Covered sectors extend beyond basic materials
CBAM coverage also includes aluminium and fertilisers, expanding the compliance relevance beyond traditional heavy industry. In these sectors, emissions intensity and production pathways influence how carbon pricing is reflected in trade outcomes. The mechanism therefore places additional emphasis on measurement quality and emissions reporting practices across complex industrial operations.
Hydrogen is also among the sectors referenced in CBAM-related dynamics in the broader decarbonisation context, where low-carbon production pathways can become commercially advantageous as buyers increasingly factor sustainability into procurement decisions. While implementation details vary by product category and reporting approach, the underlying direction is consistent: carbon performance increasingly shapes market access.
Decarbonisation investment becomes a competitiveness requirement
The compliance challenge is closely tied to capital expenditure needs for lower-carbon production processes. Transitioning typically involves upgrading equipment, adopting new technologies and increasing renewable energy use within industrial operations or supply chains. These investments require significant capital and long-term planning, which can affect financing structures and project timelines.
At the same time, CBAM creates opportunities for companies that reduce their carbon footprint early enough to benefit from improved cost positioning. Access to green financing and alignment with EU standards can support these investments, particularly where sustainability requirements influence procurement decisions.

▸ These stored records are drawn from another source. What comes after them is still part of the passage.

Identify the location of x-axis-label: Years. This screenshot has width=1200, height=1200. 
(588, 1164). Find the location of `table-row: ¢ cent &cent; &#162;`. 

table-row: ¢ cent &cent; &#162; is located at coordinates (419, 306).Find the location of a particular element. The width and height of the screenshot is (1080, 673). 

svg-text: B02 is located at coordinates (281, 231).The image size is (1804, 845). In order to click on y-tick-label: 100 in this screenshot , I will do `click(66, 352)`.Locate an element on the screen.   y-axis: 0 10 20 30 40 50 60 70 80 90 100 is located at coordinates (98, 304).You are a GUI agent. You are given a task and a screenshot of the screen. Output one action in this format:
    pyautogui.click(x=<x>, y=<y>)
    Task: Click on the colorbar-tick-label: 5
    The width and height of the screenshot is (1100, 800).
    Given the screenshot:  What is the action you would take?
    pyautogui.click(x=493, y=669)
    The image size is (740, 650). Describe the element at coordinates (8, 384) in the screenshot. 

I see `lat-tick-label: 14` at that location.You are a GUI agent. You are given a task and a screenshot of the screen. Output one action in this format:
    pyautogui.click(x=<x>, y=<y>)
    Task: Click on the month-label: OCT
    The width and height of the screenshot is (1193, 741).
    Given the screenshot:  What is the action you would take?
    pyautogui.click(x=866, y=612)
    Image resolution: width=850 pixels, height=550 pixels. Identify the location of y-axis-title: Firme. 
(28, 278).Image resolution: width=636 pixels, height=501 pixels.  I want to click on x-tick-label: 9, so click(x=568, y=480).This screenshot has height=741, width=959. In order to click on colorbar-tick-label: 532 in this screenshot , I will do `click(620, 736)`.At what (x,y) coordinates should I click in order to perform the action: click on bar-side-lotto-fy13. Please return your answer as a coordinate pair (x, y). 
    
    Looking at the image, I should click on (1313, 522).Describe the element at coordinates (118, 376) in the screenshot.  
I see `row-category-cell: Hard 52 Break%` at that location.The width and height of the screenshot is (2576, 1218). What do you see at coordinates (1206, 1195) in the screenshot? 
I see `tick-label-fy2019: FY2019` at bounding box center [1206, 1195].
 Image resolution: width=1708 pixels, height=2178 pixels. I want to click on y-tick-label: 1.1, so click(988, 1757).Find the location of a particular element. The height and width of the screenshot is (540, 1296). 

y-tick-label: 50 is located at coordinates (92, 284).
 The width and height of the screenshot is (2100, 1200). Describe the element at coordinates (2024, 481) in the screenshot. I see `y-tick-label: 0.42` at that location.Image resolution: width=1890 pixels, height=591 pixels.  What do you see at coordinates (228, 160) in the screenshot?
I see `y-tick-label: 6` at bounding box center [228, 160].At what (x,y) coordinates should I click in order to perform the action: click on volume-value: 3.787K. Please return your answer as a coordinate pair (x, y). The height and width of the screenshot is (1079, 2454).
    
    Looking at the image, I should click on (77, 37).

For firms integrated into European supply chains, ESG expectations and carbon reporting standards increasingly shape operational strategies before formal CBAM charges fully crystallise.
Policy alignment and investor risk assessment move closer together
Policy alignment remains central because Serbia needs a domestic carbon framework that interacts effectively with the EU system used for ETS-linked pricing. This includes potential introduction of carbon pricing mechanisms alongside support for renewable energy and incentives for industrial decarbonisation. Without such alignment, exporters may face higher compliance friction when translating domestic production realities into EU-facing reporting requirements.
For investors evaluating projects in Serbia, carbon exposure adds a new dimension to risk assessment beyond traditional financial metrics. Projects increasingly need to be judged not only on expected returns but also on regulatory exposure under evolving EU climate-trade rules. Over time, this can influence where capital flows within industrial portfolios and which technologies are prioritised.
Broader implications for trade structure across Europe
The economic impact extends beyond individual factories or product lines by affecting trade balances, investment flows and industrial structure across sectors covered by CBAM dynamics. Industries that cannot adapt may face contraction as costs rise relative to competitors able to decarbonise faster. Conversely, sectors that invest in lower-carbon pathways may expand where buyers reward sustainability credentials.
Overall, CBAM reinforces the link between Serbia’s export competitiveness and EU climate policy under the broader European Green Deal direction of travel. For importers and exporters operating within or alongside EU markets—whether producing under ETS constraints or supplying ETS-aligned reporting—compliance readiness now functions as a market-access condition rather than a purely administrative task.